Specific enzyme content and specific activity
To be able to compare the relative rates of DMBA-metabolizing activity in cell lines with primary cells (5), a turnover value (P450/h) was calculated for CYP1A1 and CYP1B1 in each line, based on the specific enzyme content, the total DMBA metabolizing activity, and the fractions of total activity inhibited by specific antibodies under both basal and induced conditions (Table IIIGo). The products of distribution of residual activity after 50% inhibition of TCDD-induced microsomes with anti-CYP1A1 antibodies indicates approximately equal contributions of residual CYP1A1 and CYP1B1 activity.
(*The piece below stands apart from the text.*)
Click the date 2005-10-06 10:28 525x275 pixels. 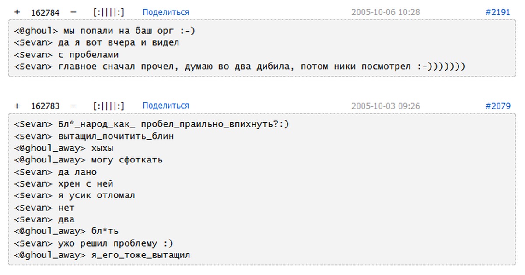(x=385, y=12)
This indicates a CYP1A1 turnover of 24 pmol/mg/h (363 pmol/mg/h; 15 pmol CYP1A1) and a CYP1B1 activity of 3 pmol/mg/h (121 pmol/mg/h; 43 pmol CYP1B1). For uninduced microsomes, the CYP1B1 turnover was higher at about 18 pmol/mg/h (35 pmol/mg/h; 2 pmol CYP1B1). CYP1B1 activities for uninduced microsomes for other cells were somewhat lower (4–6 pmol/mg/h). Taken together, these CYP1B1 activities are close to the basal activity reported for primary breast epithelial cells (6.0 pmol/mg/h) (5). TCDD-induced T47D contained about as much CYP1B1 as CYP1A1. Thus, the product distribution was indistinguishable from equivalent T47D+ microsomes. Based on the P450 content, this same product distribution is obtained with specific activities of about 40 pmol/mg/h for CYP1A1 and 4 pmol/mg/h for CYP1B1. Taken together, this indicates turnover number for CYP1A1 that are 8–10 times larger than for CYP1B1, but reasonably consistent with those in primary human breast epithelial cells. Specific activities following TCDD-induction in MDA+ and MDA cells were 2–4 times lower than in T47D cells.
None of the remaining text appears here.